- [Exercise objective]
Reproduce each line of the following items verbatim, omitting the pictures from your answer.

____ Provided information

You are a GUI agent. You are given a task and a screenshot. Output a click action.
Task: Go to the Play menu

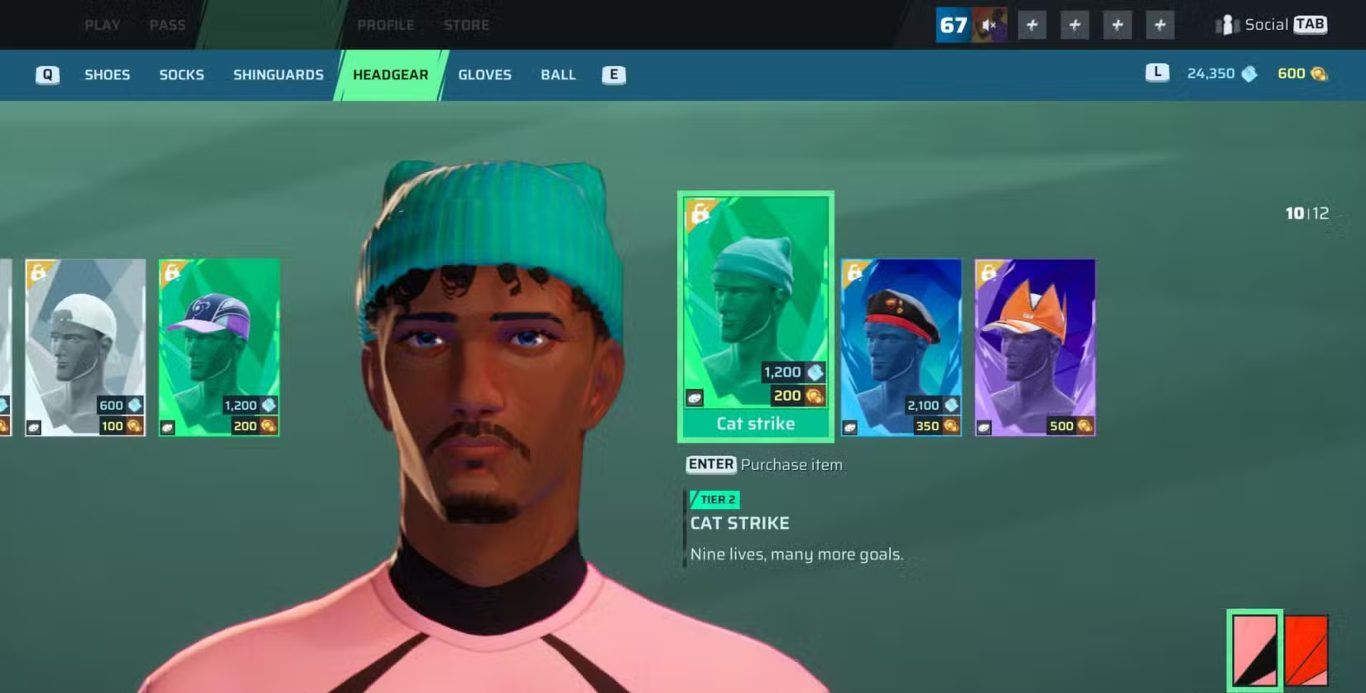coord(102,25)
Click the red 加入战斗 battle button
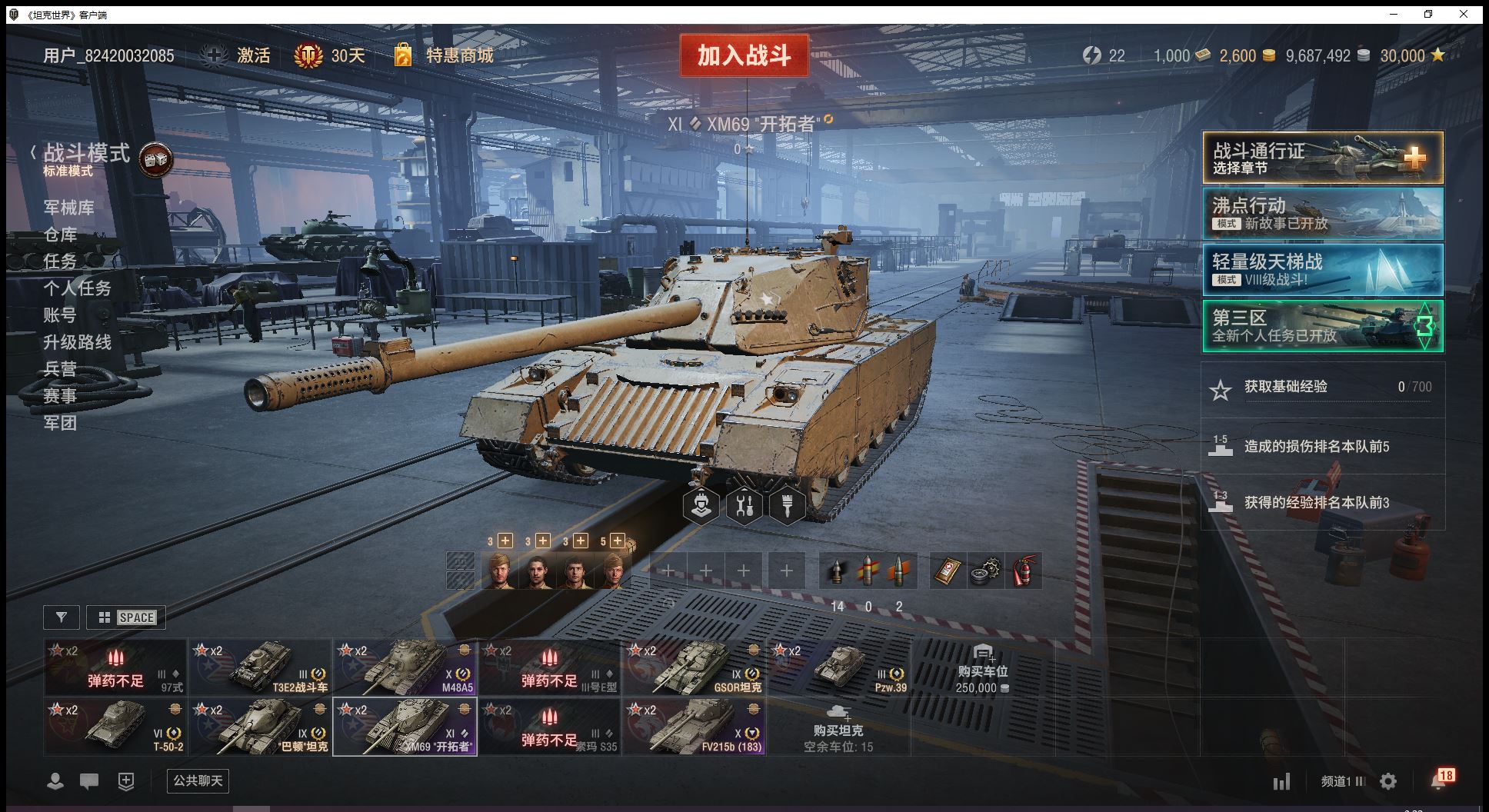Screen dimensions: 1489x812 click(743, 55)
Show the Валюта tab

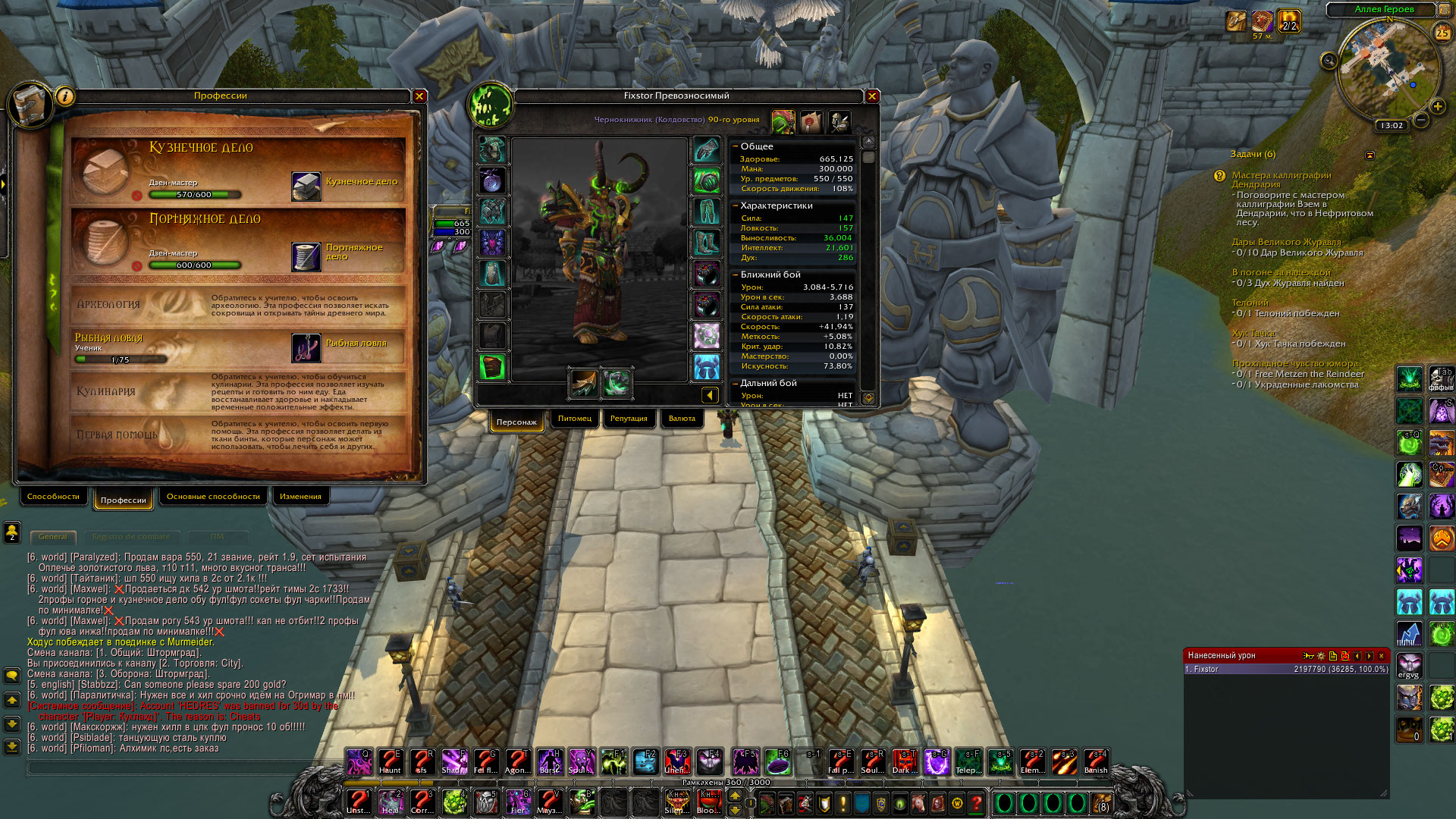pyautogui.click(x=682, y=419)
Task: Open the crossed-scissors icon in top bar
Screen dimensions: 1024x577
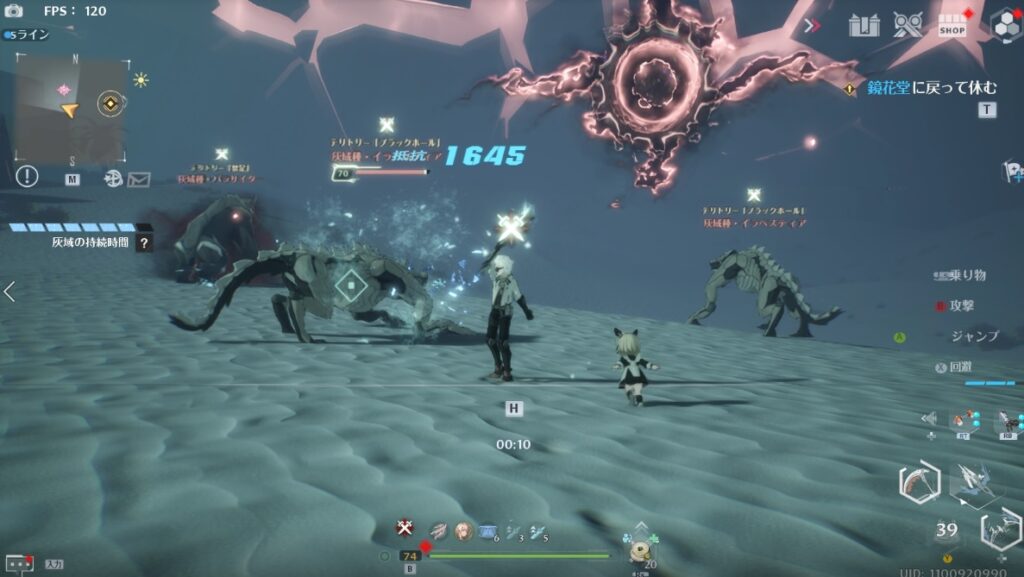Action: coord(908,25)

________

- [Response to the task]
You are a GUI agent. You are given a task and a screenshot. Output a click action.
Task: Go to the Play menu

coord(102,25)
Click the red 加入战斗 battle button
Screen dimensions: 1489x812 click(743, 55)
Show the Валюта tab

pyautogui.click(x=682, y=419)
Task: Open the crossed-scissors icon in top bar
Screen dimensions: 1024x577
Action: coord(908,25)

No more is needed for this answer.